Le soir du Nouvel An 2026, un terrible incendie a ravagé le bar « Le Constellation » à Crans-Montana, entraînant la mort de 41 personnes. Parmi les 115 blessés, Filippo, un adolescent de 15 ans, a survécu à cette tragédie grâce à un réflexe impressionnant. Bien qu’il ait subi de graves brûlures et des lésions pulmonaires, il a trouvé la force de raconter cette nuit cauchemardesque.
EN BREF
- Filippo, 15 ans, a survécu à l’incendie de Crans-Montana grâce à un réflexe de survie.
- L’incendie a fait 41 morts et 115 blessés, laissant des séquelles durables.
- Les propriétaires du bar sont sous enquête pour homicide involontaire par négligence.
Filippo a quitté l’hôpital de Milan il y a deux semaines. Bien qu’il soit désormais auprès de ses proches, les souvenirs de cette nuit tragique le hantent encore. Dans un entretien accordé au média italien La Repubblica, il a partagé son expérience désastreuse. « Une fille a couru vers nous en criant de fuir », se rappelle-t-il, avant d’ajouter : « Les flammes ont jailli et ont atteint mon dos. Tout le monde s’est précipité dehors, puis je me suis retrouvé face à une masse de corps. La véranda s’était transformée en chambre à gaz. En un instant, tout le monde s’est évanoui. »
Ce qui a sauvé Filippo, c’est son instinct de survie. En effet, il a réussi à se réfugier sous une table. « Je priais pour ne pas mourir pendant que les flammes dévoraient mon dos », confie-t-il. Les marques de cette nuit restent visibles, notamment sur son jean, qu’il a montré, et qui porte encore des traces de son sang. « Il y a du sang, celui qui coulait de mes mains en feu, quand j’ai essayé en vain de les glisser dans mes poches pour attraper mon téléphone et appeler à l’aide. »
Près de deux mois après l’incendie, Filippo continue de faire face à des séquelles physiques importantes. « Mes poumons ne fonctionnent plus qu’à 46 % », a-t-il déclaré. Comme de nombreux rescapés, il réclame justice pour les victimes de cette tragédie. « Je veux que justice soit faite pour nous tous. Ce n’est pas normal de s’amuser avec ses amis et de finir comme moi. Comme une allumette », exprime-t-il avec une douleur palpable.
Alors que l’enquête se poursuit, les propriétaires du bar, Jacques et Jessica Moretti, ont exprimé leur compassion envers les victimes et leurs familles. Ils affirment ne pas « se dérober » aux investigations en cours.
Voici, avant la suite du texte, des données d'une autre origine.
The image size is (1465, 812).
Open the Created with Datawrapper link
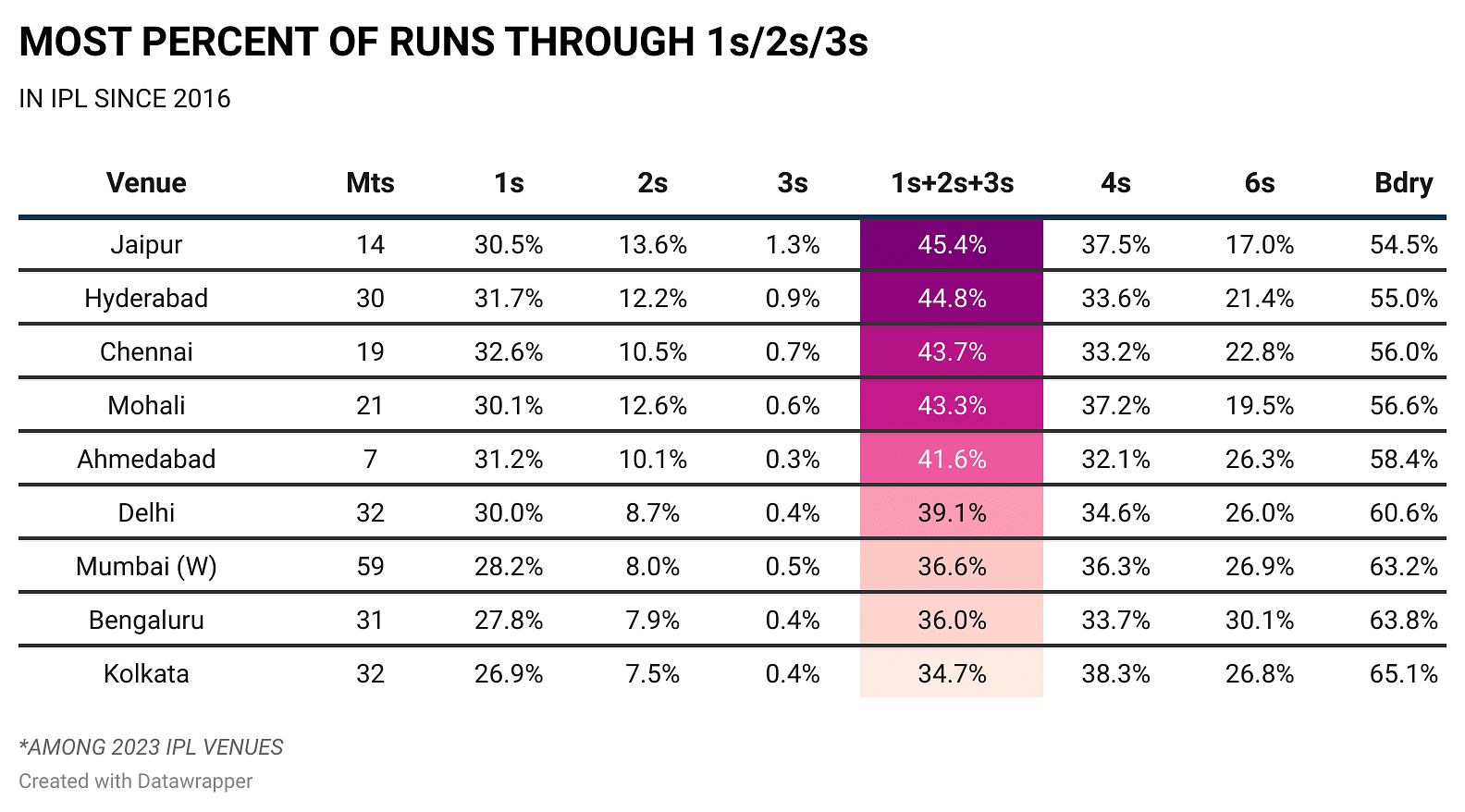pos(135,781)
Cependant, ils sont suspectés d’homicide involontaire par négligence après la découverte de plusieurs dysfonctionnements dans les mesures de sécurité de leur établissement.
Ce drame a non seulement laissé des marques indélébiles sur les survivants, mais il soulève également des questions sur la sécurité dans les lieux de loisirs. Les familles des victimes attendent des réponses et des mesures pour que de telles tragédies ne se reproduisent plus.